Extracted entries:
>>>

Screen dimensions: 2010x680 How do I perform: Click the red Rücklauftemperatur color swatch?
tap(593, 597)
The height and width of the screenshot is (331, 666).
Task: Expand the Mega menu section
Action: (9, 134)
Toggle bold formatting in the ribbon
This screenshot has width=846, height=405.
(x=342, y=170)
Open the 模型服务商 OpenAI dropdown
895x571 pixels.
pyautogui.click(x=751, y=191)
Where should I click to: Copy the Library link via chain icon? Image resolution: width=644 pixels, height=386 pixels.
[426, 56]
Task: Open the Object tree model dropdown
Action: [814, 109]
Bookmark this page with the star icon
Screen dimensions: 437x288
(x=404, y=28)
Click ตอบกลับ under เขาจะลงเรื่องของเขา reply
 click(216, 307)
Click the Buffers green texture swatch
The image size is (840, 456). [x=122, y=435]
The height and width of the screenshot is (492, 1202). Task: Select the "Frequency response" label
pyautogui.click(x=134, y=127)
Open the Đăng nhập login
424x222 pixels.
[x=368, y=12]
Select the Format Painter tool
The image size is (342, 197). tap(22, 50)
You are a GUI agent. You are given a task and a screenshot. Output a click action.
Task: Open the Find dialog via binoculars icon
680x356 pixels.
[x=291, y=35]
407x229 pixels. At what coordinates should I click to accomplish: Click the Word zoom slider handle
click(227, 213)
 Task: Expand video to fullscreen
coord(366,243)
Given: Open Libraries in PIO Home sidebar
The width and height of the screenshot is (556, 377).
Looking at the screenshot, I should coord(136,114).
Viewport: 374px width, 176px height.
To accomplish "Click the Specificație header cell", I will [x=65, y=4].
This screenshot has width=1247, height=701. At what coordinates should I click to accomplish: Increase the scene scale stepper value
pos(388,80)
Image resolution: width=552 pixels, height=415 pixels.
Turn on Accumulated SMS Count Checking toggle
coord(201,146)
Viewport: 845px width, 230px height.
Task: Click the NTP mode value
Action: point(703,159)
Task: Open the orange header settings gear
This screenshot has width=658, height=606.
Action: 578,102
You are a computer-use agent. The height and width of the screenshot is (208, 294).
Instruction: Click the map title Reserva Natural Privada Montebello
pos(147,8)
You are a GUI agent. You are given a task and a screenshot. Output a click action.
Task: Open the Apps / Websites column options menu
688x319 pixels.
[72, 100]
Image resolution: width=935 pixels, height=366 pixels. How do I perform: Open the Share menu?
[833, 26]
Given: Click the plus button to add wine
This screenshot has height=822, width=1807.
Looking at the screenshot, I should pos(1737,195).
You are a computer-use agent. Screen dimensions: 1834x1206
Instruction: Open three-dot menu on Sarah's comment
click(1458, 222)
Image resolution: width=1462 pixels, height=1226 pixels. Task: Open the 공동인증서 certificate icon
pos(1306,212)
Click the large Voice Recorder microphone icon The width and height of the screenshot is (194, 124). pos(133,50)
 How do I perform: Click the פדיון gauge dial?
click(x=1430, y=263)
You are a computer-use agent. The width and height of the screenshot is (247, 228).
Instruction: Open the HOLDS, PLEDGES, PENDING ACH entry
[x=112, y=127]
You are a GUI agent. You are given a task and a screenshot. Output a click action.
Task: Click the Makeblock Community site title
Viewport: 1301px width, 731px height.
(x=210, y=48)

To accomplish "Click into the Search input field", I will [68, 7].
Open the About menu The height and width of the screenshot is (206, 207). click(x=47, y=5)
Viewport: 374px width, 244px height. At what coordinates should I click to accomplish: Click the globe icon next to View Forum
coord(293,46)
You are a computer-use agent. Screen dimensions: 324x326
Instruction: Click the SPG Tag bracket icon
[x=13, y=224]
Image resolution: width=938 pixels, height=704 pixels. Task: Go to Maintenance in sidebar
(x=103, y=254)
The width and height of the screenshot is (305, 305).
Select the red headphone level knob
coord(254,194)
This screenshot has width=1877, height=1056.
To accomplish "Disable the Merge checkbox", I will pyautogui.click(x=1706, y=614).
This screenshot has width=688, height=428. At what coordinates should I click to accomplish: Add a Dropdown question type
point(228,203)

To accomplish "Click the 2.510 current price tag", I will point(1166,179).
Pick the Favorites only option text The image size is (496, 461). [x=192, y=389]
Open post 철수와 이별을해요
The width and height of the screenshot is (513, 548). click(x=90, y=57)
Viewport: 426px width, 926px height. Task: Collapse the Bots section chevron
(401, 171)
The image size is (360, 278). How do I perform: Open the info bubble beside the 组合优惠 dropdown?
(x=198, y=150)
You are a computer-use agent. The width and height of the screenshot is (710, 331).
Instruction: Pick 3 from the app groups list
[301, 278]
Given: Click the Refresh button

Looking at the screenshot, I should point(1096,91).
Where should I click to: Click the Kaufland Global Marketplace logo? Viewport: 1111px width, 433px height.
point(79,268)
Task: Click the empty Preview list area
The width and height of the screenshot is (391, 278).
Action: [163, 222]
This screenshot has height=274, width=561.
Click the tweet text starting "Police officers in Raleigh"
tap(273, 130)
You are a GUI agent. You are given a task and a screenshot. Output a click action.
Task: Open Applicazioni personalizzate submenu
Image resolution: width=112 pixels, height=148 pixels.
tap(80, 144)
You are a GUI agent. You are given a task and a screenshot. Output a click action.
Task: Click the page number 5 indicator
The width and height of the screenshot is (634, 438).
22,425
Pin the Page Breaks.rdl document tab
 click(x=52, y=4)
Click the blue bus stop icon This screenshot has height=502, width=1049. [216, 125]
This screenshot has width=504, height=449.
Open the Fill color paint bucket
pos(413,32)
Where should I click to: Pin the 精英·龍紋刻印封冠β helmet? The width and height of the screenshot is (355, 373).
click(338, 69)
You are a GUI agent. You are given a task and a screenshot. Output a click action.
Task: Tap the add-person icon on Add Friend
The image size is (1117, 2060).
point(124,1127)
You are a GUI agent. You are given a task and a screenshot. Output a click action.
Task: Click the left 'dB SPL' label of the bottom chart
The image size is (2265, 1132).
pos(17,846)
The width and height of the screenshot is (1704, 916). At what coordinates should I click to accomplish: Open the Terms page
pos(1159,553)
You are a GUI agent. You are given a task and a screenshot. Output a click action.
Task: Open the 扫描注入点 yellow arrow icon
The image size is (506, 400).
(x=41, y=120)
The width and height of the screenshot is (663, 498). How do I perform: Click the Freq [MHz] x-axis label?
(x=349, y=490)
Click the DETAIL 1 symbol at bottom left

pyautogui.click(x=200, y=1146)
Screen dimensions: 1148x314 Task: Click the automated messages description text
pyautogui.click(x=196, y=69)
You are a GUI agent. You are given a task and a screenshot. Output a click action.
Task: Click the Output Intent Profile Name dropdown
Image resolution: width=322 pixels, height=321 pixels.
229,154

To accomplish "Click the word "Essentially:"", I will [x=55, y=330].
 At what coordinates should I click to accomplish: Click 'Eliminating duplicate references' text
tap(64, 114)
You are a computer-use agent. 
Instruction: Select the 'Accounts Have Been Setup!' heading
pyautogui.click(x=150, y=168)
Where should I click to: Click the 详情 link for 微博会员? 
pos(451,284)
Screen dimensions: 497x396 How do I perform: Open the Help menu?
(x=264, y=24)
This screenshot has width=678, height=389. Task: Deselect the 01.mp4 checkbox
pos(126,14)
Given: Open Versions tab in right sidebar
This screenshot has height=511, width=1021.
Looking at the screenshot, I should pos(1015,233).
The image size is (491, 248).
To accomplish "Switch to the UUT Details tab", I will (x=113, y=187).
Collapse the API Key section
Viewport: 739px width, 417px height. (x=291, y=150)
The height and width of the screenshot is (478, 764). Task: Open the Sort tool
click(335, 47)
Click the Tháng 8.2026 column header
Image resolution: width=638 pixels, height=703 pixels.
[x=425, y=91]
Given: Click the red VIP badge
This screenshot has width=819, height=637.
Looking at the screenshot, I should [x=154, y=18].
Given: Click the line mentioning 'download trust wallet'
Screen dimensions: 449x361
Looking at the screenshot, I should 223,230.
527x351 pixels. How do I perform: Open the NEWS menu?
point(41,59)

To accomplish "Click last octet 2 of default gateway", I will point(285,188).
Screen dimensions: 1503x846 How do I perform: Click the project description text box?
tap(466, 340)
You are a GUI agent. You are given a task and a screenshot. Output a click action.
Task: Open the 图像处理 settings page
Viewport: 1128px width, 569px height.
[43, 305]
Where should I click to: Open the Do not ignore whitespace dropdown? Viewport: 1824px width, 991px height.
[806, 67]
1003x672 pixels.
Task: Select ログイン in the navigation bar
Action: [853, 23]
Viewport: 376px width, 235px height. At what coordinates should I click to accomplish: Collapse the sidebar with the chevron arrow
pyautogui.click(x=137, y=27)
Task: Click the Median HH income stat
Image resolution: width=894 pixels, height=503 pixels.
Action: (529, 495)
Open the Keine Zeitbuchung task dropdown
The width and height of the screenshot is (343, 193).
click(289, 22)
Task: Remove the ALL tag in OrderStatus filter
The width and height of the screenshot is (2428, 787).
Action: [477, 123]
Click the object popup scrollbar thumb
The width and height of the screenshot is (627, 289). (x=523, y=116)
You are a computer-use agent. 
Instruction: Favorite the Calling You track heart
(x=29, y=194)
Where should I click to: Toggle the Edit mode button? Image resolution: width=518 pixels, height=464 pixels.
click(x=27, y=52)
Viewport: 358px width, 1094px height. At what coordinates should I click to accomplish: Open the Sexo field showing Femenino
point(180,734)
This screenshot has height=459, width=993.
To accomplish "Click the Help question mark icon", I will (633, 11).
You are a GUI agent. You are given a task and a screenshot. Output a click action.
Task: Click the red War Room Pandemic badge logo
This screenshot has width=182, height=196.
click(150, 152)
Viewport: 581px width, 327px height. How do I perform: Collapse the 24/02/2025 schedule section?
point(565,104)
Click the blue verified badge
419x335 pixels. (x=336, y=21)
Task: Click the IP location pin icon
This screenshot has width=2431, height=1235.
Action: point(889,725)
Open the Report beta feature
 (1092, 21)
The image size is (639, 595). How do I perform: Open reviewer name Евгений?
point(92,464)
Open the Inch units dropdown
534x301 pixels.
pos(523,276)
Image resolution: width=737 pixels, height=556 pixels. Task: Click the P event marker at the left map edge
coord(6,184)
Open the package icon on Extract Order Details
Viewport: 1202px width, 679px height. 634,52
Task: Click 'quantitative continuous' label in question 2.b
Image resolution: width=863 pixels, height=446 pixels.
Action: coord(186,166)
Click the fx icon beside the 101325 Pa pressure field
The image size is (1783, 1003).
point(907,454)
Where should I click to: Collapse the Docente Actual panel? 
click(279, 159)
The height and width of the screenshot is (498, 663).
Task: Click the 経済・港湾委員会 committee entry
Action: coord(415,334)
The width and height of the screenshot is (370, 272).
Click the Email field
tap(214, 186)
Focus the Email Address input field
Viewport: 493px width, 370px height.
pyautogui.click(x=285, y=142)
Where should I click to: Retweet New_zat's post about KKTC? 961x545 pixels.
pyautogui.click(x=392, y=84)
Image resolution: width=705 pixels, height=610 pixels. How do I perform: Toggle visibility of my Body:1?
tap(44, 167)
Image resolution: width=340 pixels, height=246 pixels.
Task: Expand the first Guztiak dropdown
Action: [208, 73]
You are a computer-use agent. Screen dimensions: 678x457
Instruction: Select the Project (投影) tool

<<<

• Instruction:
Reproduce the entries starting at the line that has "Given: Click the plus button to add wine" and ending after the line that has "point(228,203)", putting "Goal" in place of "Instruction" and changing nothing else.

• Reply to the task:
Given: Click the plus button to add wine
This screenshot has height=822, width=1807.
Looking at the screenshot, I should pos(1737,195).
You are a computer-use agent. Screen dimensions: 1834x1206
Goal: Open three-dot menu on Sarah's comment
click(1458, 222)
Image resolution: width=1462 pixels, height=1226 pixels. Task: Open the 공동인증서 certificate icon
pos(1306,212)
Click the large Voice Recorder microphone icon The width and height of the screenshot is (194, 124). pos(133,50)
 How do I perform: Click the פדיון gauge dial?
click(x=1430, y=263)
You are a computer-use agent. The width and height of the screenshot is (247, 228).
Goal: Open the HOLDS, PLEDGES, PENDING ACH entry
[x=112, y=127]
You are a GUI agent. You are given a task and a screenshot. Output a click action.
Task: Click the Makeblock Community site title
Viewport: 1301px width, 731px height.
(x=210, y=48)

To accomplish "Click into the Search input field", I will [68, 7].
Open the About menu The height and width of the screenshot is (206, 207). click(x=47, y=5)
Viewport: 374px width, 244px height. At what coordinates should I click to accomplish: Click the globe icon next to View Forum
coord(293,46)
You are a computer-use agent. Screen dimensions: 324x326
Goal: Click the SPG Tag bracket icon
[x=13, y=224]
Image resolution: width=938 pixels, height=704 pixels. Task: Go to Maintenance in sidebar
(x=103, y=254)
The width and height of the screenshot is (305, 305).
Select the red headphone level knob
coord(254,194)
This screenshot has width=1877, height=1056.
To accomplish "Disable the Merge checkbox", I will pyautogui.click(x=1706, y=614).
This screenshot has width=688, height=428. At what coordinates should I click to accomplish: Add a Dropdown question type
point(228,203)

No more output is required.